++++ Data extracts

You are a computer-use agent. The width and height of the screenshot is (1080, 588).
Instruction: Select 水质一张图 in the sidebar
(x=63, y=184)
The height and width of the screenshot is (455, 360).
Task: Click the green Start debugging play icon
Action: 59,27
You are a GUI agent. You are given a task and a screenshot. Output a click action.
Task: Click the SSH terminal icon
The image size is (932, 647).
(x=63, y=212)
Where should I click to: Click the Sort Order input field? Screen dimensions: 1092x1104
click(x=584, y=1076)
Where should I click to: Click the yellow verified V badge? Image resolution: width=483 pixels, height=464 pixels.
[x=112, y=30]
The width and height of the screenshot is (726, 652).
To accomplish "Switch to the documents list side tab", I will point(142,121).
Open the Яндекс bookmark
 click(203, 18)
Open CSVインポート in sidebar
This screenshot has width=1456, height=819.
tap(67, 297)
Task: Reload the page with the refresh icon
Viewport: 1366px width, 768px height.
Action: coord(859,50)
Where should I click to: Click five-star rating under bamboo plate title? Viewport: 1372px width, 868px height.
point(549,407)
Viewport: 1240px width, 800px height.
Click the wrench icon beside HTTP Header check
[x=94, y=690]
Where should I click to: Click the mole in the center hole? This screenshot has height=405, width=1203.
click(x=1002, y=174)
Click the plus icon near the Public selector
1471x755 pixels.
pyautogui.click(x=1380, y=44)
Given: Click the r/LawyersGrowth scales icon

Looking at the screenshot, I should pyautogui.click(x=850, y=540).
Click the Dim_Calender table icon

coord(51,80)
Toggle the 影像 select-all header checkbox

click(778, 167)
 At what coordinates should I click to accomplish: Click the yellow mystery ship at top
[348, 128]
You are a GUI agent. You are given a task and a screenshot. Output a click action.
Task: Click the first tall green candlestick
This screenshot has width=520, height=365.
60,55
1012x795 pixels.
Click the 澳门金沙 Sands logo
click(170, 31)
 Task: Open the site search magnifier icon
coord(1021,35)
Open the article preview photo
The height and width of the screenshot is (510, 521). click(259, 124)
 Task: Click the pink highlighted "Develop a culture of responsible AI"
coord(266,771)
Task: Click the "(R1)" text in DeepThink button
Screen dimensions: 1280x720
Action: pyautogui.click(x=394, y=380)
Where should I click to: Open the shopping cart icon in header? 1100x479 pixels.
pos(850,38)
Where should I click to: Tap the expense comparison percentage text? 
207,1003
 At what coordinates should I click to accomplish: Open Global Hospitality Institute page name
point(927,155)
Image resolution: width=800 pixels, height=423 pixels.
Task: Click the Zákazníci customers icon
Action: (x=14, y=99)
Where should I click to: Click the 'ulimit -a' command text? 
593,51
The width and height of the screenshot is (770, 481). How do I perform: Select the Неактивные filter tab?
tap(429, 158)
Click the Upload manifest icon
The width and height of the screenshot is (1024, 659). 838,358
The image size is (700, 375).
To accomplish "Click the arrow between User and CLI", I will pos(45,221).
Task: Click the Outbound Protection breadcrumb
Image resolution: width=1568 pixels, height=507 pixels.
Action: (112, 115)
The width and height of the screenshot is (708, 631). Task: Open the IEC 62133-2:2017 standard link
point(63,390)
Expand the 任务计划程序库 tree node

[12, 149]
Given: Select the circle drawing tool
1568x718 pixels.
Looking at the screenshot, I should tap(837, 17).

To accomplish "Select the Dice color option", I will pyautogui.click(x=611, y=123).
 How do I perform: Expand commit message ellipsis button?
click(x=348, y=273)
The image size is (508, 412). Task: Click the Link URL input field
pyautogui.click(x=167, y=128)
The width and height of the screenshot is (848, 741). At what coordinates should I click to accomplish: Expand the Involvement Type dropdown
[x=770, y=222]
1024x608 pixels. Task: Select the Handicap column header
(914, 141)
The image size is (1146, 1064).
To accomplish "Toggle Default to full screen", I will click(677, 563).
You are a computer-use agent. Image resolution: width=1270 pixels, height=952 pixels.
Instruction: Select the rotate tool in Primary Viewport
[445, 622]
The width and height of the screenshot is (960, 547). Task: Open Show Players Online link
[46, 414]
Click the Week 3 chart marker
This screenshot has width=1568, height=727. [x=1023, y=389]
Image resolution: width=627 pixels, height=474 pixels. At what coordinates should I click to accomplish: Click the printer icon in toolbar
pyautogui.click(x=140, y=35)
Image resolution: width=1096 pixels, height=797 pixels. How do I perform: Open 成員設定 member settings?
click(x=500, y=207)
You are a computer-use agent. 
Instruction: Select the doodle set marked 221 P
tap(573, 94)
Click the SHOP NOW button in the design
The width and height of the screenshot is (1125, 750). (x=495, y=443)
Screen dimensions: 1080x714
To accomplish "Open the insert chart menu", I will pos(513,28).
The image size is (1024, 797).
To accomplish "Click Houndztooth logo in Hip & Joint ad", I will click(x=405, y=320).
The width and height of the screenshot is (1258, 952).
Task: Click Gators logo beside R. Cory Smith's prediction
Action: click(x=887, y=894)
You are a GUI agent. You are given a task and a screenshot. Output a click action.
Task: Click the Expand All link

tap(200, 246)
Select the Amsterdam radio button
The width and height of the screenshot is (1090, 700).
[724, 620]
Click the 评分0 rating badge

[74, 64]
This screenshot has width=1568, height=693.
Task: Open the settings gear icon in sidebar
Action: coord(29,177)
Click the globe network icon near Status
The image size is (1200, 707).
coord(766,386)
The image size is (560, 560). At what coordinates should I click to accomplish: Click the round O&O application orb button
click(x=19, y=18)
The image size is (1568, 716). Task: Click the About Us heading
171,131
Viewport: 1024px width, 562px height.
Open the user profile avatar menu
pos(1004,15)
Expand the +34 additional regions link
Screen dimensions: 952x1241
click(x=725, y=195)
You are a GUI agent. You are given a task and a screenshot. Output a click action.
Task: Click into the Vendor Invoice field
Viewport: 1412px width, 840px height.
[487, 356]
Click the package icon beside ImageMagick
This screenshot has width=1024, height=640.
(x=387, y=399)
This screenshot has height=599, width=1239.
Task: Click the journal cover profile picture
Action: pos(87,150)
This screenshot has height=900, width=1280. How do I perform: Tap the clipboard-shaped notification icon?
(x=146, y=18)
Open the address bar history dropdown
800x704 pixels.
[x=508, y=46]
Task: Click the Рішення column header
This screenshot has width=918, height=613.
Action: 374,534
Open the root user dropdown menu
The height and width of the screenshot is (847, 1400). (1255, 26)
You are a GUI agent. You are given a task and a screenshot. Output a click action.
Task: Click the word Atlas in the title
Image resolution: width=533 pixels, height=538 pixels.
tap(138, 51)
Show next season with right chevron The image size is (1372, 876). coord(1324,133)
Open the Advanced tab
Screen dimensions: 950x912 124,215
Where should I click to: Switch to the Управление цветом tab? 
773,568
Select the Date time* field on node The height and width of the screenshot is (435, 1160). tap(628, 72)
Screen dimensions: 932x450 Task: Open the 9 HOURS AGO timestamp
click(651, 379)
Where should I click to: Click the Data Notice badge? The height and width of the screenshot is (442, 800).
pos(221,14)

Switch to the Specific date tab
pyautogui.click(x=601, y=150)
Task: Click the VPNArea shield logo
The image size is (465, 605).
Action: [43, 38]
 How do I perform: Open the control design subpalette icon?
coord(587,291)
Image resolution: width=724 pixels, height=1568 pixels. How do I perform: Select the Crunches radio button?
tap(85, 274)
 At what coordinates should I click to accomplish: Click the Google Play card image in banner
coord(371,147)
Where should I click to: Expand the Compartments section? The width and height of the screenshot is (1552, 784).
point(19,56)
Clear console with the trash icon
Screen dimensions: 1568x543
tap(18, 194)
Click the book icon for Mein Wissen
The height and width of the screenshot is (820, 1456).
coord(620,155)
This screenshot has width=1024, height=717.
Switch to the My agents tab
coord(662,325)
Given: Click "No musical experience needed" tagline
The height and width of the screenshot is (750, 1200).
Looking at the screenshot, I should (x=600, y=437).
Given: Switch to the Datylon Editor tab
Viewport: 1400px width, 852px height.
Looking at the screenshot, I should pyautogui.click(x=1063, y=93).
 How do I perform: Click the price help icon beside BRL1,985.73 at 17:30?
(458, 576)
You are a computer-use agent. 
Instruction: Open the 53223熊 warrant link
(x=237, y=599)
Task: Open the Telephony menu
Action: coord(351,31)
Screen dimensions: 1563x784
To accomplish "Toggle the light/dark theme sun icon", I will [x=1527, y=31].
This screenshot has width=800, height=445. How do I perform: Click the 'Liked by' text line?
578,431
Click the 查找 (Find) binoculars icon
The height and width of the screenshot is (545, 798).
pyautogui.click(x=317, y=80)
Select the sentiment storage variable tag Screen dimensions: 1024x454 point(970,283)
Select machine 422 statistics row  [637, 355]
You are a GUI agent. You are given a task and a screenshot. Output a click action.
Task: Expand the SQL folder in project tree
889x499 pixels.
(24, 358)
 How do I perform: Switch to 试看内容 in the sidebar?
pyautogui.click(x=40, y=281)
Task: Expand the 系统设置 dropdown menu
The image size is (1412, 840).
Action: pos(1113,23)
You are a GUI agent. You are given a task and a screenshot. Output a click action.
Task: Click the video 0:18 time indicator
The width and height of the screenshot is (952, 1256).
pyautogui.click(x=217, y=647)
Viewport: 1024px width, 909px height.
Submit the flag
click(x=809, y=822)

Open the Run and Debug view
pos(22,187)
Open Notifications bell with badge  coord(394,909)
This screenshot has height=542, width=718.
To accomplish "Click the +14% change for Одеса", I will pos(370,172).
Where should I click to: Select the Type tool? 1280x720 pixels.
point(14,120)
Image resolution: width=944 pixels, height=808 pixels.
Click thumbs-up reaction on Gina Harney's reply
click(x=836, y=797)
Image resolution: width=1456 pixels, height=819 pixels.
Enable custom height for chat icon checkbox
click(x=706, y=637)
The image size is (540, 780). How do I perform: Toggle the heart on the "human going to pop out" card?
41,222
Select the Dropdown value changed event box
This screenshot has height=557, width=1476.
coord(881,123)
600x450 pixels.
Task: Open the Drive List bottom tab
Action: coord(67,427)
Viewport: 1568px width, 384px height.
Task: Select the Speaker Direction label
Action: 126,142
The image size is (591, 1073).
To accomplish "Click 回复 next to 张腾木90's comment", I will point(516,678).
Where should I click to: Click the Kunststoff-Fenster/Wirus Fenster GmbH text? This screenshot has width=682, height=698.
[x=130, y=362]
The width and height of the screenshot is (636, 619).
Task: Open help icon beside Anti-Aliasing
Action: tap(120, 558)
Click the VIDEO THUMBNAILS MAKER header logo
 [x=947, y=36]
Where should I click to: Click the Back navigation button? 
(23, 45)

++++++++

About this exercise :: All lines above from the one containing "Task: Click the first tall green candlestick" to the one containing "You are a computer-use agent. Image" must be repeated exactly, both lines included, and no others.

Your solution ::
Task: Click the first tall green candlestick
This screenshot has width=520, height=365.
60,55
1012x795 pixels.
Click the 澳门金沙 Sands logo
click(170, 31)
 Task: Open the site search magnifier icon
coord(1021,35)
Open the article preview photo
The height and width of the screenshot is (510, 521). click(259, 124)
 Task: Click the pink highlighted "Develop a culture of responsible AI"
coord(266,771)
Task: Click the "(R1)" text in DeepThink button
Screen dimensions: 1280x720
Action: pyautogui.click(x=394, y=380)
Where should I click to: Open the shopping cart icon in header? 1100x479 pixels.
pos(850,38)
Where should I click to: Tap the expense comparison percentage text? 
207,1003
 At what coordinates should I click to accomplish: Open Global Hospitality Institute page name
point(927,155)
Image resolution: width=800 pixels, height=423 pixels.
Task: Click the Zákazníci customers icon
Action: (x=14, y=99)
Where should I click to: Click the 'ulimit -a' command text? 
593,51
The width and height of the screenshot is (770, 481). How do I perform: Select the Неактивные filter tab?
tap(429, 158)
Click the Upload manifest icon
The width and height of the screenshot is (1024, 659). 838,358
The image size is (700, 375).
To accomplish "Click the arrow between User and CLI", I will pos(45,221).
Task: Click the Outbound Protection breadcrumb
Image resolution: width=1568 pixels, height=507 pixels.
Action: (112, 115)
The width and height of the screenshot is (708, 631). Task: Open the IEC 62133-2:2017 standard link
point(63,390)
Expand the 任务计划程序库 tree node

[12, 149]
Given: Select the circle drawing tool
1568x718 pixels.
Looking at the screenshot, I should tap(837, 17).

To accomplish "Select the Dice color option", I will pyautogui.click(x=611, y=123).
 How do I perform: Expand commit message ellipsis button?
click(x=348, y=273)
The image size is (508, 412). Task: Click the Link URL input field
pyautogui.click(x=167, y=128)
The width and height of the screenshot is (848, 741). At what coordinates should I click to accomplish: Expand the Involvement Type dropdown
[x=770, y=222]
1024x608 pixels. Task: Select the Handicap column header
(914, 141)
The image size is (1146, 1064).
To accomplish "Toggle Default to full screen", I will click(677, 563).
You are a computer-use agent. Image resolution: width=1270 pixels, height=952 pixels.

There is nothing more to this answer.